Но такова уж психология людей на войне: солдат, сидящий в окопах своей роты, считает "тылом" землянку командира батальона, хотя до нее порой не больше сотни метров. Для командира батальона штаб полка в километре от переднего края - тоже "тыл". И это даже в том случае, если противник ведет по штабу полка огонь более сильный, чем по блиндажам батальона. А уж штаб дивизии для полков - "тыл" глубокий, даже если они расположены рядом, вот как здесь, на плацдарме.
Мы расставили нашу аппаратуру, но первые же слова, сказанные в микрофон, заглушаются выстрелами наших гаубиц. Трясутся стены домика, подпрыгивает аппарат звукозаписи.

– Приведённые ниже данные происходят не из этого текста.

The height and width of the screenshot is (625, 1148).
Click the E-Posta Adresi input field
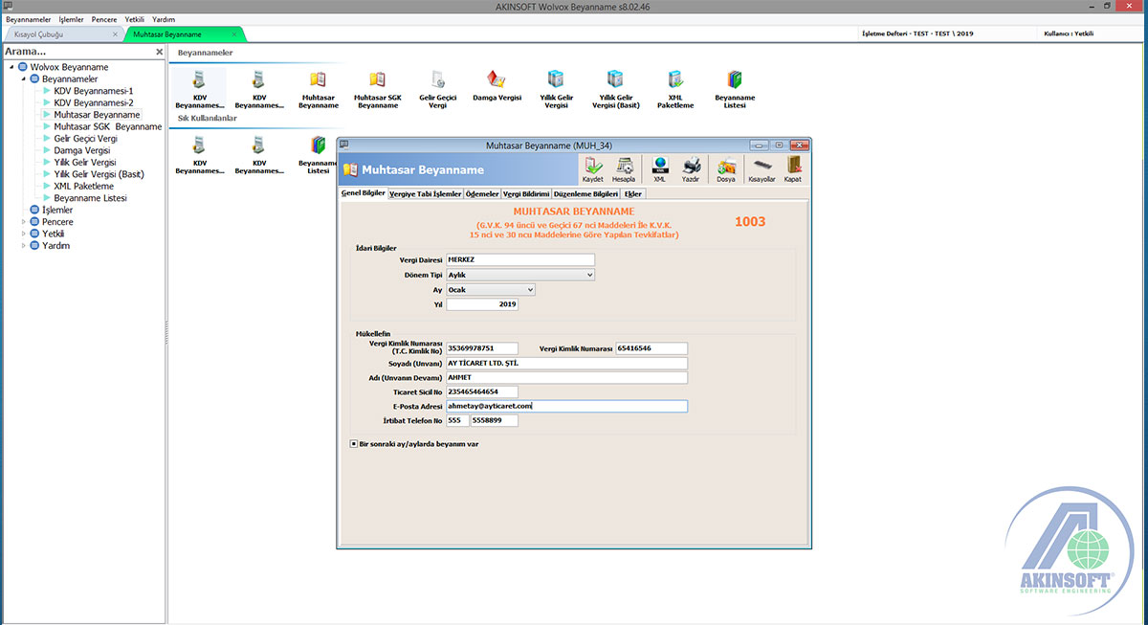(566, 406)
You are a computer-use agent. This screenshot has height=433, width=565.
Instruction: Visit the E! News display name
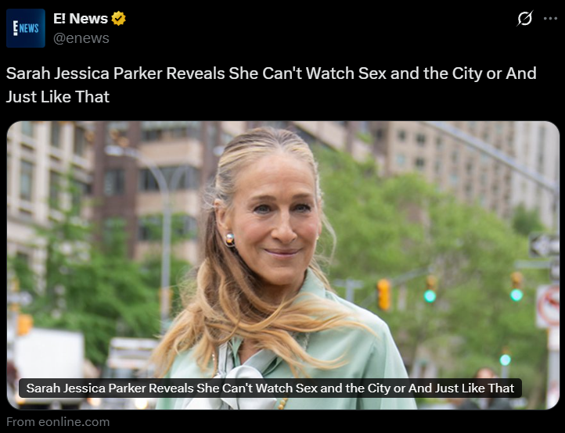[81, 18]
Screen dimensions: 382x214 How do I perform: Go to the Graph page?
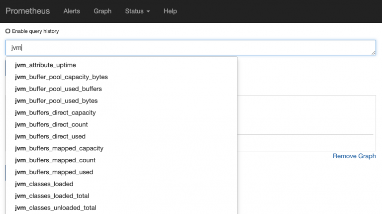[102, 11]
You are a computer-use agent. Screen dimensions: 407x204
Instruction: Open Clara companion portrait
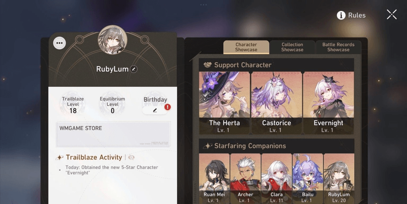point(277,178)
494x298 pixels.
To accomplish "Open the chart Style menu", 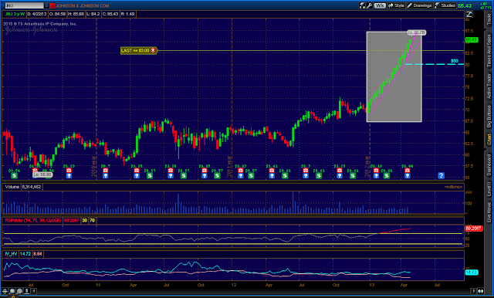I will [x=396, y=5].
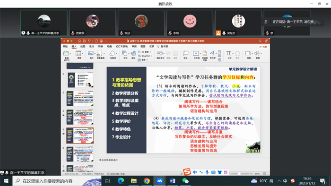Expand the SmartArt dropdown arrow

coord(151,56)
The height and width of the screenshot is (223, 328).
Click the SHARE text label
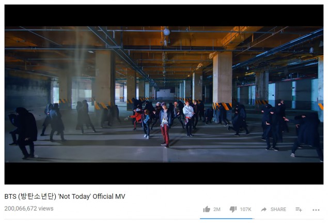click(x=278, y=209)
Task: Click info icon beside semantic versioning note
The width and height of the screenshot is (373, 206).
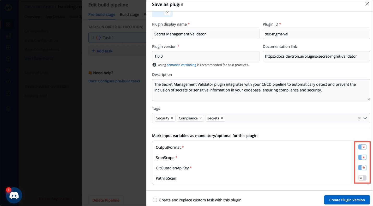Action: [154, 65]
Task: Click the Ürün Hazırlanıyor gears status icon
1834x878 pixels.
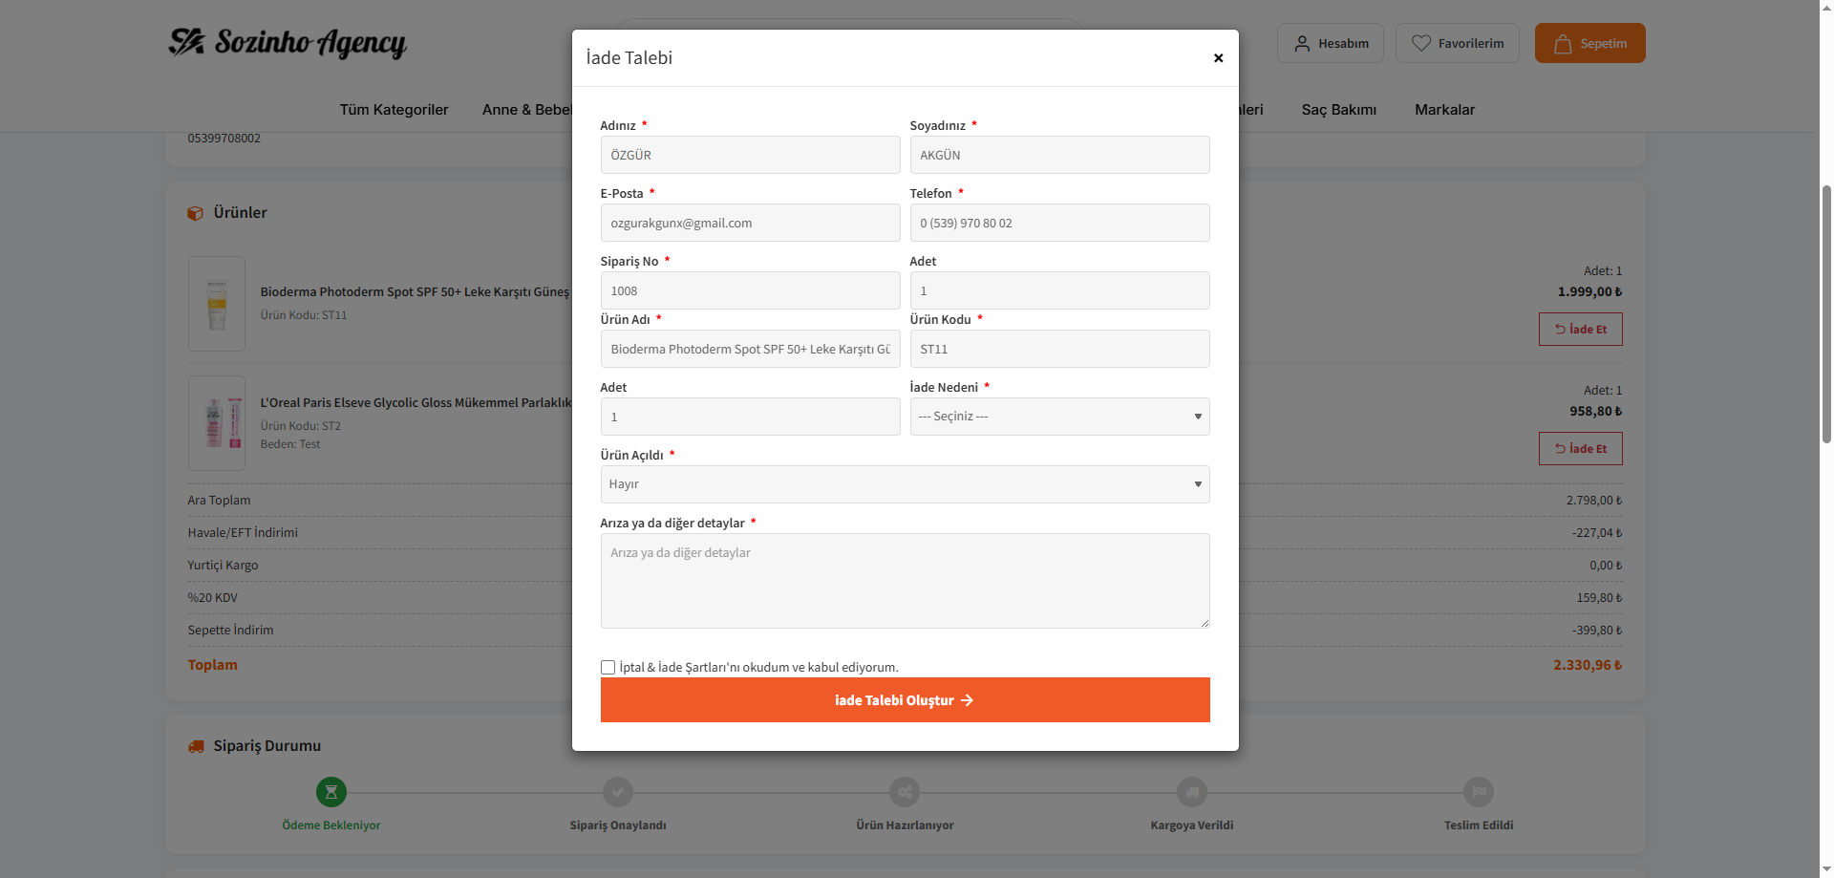Action: (x=905, y=792)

- Нет, здесь работать нельзя, - заявляет в отчаянье наш радиооператор Алексей Спасский.
- И передвигать пушки некуда, - резонно отвечает ему офицер - старший группы, - впереди немцы, сзади река.
Но вот выход найден. Мы посадили всех героев боев в нашу машину и снова летим через переправу на восточный берег, в поселок. Здесь в километре от Одера сохранилось несколько каменных домиков.
Нам отвели комнату, где на столах лежат карты и полевые сумки живущих здесь политработников соединения.
И началась запись. Солдаты, в выгоревших гимнастерках, украшенных рядами медалей и орденов, сосредоточенные, с карандашами и ручками, раздумывают над белыми листами бумаги. Все они мучительно подбирают фразы для своих рассказов о подвигах.
Рассказать о своем подвиге нелегко, для иных это труднее, чем совершить сам подвиг.
Конечно, в сознании не сразу укладывается, что слова, сказанные в толстую короткую трубку с выпуклой металлической сеткой, здесь, в этой деревушке на берегу Одера, будут затем услышаны по всей стране, в самых дальних уголках родины. Но странное дело: все - и рядовые и офицеры, люди, показавшие чудеса самообладания в бою, - сейчас волновались и мяли в огрубевших пальцах листки бумаги с текстом выступления.
Первым выступал подполковник Андрей Смирнов - командир полка, первым переправившийся через Одер. Это высокий, худощавый офицер с большим открытым лбом и глубоко посаженными умными глазами. В последних боях он был слегка контужен, но в госпиталь не поехал, лечился в тылах своей части. Может, потому, что я знал об этом, мое внимание все время привлекала его улыбка мягкая, мечтательная, улыбка спокойного и отлично владеющего собой человека.
Он сидел перед микрофоном по-военному подтянутый, прямо держа свой стан, и его свежевыглаженный френч здесь, на плацдарме, свидетельствовал о той особой военной аккуратности и привычке следить за собой в любых, самых тяжелых условиях, которую приятно наблюдать на фронте.